The “recursive calling” vulnerability occurs when a user calls a split from the DAO to create a child DAO, and then calls a split recursively within the separate account to a third child DAO that they fully control. This process allows an attacker to siphon off an almost unlimited number of coins from the original DAO that contained more than $150 million in total value. The only good news is that the hacker won’t be able to actually transfer any of the coins into Bitcoin or cash for 27 days, giving the DAO community time to address the problem, if they can agree on how to do so.

Any fix though would require accessing the “child DAO” controlled by the attacker, which many in the community are loath to do, because technically the DAO belongs to the hacker. As some see it, the DAO’s trustworthiness lies in its rigidity. If the code allows for it, it’s legal and permissible. If the code does not allow for it, it cannot be done.
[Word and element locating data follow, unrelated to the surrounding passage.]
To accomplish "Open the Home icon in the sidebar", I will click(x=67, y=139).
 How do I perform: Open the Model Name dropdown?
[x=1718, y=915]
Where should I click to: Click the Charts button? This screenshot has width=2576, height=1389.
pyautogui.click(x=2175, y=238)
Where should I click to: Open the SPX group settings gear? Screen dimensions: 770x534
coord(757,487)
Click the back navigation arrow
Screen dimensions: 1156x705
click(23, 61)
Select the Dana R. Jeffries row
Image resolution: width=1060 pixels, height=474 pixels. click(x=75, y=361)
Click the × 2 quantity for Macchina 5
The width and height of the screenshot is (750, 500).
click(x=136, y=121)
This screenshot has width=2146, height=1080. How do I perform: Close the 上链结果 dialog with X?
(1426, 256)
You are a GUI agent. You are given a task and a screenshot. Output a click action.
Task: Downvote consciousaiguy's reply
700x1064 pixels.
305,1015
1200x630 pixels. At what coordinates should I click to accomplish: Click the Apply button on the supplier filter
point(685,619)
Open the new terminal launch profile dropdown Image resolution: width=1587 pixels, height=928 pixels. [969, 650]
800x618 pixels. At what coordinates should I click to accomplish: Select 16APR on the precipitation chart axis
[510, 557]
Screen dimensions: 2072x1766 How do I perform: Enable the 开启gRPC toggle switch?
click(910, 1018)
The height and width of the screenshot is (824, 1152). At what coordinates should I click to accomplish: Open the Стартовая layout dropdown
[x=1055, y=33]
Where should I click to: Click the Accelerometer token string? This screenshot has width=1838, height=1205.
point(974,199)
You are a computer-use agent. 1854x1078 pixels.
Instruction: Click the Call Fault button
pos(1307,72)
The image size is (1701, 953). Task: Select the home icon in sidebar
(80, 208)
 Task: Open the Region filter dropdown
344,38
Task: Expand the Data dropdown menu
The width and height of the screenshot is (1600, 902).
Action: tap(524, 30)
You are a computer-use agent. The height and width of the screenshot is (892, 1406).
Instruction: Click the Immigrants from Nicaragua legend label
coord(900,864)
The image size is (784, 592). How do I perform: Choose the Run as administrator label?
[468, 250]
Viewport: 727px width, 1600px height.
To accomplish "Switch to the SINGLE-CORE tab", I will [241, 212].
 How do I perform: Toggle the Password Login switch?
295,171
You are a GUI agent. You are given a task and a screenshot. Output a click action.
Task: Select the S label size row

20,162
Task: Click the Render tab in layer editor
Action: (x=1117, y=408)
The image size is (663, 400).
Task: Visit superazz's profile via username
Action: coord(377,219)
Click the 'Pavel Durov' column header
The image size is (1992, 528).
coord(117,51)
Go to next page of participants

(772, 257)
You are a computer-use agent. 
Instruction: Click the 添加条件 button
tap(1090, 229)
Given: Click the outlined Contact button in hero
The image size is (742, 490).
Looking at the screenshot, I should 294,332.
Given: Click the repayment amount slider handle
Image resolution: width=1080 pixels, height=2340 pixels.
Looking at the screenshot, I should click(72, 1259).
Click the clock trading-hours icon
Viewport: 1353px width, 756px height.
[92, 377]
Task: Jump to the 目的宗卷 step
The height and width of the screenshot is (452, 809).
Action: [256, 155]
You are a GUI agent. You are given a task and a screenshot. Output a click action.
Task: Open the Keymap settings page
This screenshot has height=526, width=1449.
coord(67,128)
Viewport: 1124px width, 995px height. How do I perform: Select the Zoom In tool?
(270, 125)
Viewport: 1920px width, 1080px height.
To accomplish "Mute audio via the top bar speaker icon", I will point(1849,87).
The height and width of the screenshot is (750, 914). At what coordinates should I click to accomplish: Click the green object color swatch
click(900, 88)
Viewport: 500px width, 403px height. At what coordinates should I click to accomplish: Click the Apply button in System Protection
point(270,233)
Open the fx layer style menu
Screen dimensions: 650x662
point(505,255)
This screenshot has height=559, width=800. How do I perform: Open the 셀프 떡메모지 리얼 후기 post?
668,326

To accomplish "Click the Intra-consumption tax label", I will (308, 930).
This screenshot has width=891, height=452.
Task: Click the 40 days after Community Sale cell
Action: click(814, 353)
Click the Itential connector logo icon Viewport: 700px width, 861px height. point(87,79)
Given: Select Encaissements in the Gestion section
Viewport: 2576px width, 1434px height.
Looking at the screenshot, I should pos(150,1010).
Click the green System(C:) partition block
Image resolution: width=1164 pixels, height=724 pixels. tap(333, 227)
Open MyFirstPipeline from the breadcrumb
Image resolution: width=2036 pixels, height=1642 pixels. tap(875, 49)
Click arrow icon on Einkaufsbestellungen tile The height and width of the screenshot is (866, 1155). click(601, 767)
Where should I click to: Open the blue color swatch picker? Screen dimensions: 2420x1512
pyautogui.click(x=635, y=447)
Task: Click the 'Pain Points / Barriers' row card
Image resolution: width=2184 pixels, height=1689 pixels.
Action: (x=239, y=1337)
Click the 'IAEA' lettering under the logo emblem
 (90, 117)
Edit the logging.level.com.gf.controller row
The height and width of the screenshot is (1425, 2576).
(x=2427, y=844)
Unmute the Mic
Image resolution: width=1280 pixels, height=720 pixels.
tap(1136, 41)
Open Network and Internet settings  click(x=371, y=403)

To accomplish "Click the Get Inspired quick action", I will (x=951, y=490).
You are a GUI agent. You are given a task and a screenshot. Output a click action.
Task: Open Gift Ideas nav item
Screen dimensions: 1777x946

So since the hacker was able to exploit the vulnerability, they didn’t technically break any rules.

“Isn’t the DAO working as designed? If a flaw was programmed in, then why should that be fixed unless it is a flaw in ethereum itself?” the top up-voted user on a Reddit thread discussing the hack wrote.

Ethereum itself is not under attack, only the DAO, which is a separate investment entity that works on the blockchain principles underlying Ether. Nonetheless, the DAO troubles seem to be impacting the price of Ethereum, as some of the currency’s value likely rests on the inherent possibilities of blockchain technologies like the DAO. If decentralized initiatives like the DAO continue to falter, as the young history suggests they might, few people may be willing to plow their money into even more ambitious schemes.

Current proposals to fix the problem have at least 27 days to pass before the hacker can walk away with whatever millions remain in the “child DAO” at that time. If the community cannot pull together to stop the attacker from skating away, it could lead to a mass sell-off in the DAO and a potential crash of Ethereum. Perhaps the best news for Ether-holders is that the hacker’s coins only have value as long as Ethereum itself is valuable. So even if they could crash the entire DAO, it may not behoove them to do so. But, of course, the internet is a strange place, and anything is possible.

Correction 7/14/17: A past version of this article incorrectly referred to Ethereum Foundation spokesperson George Hallam as a DAO developer.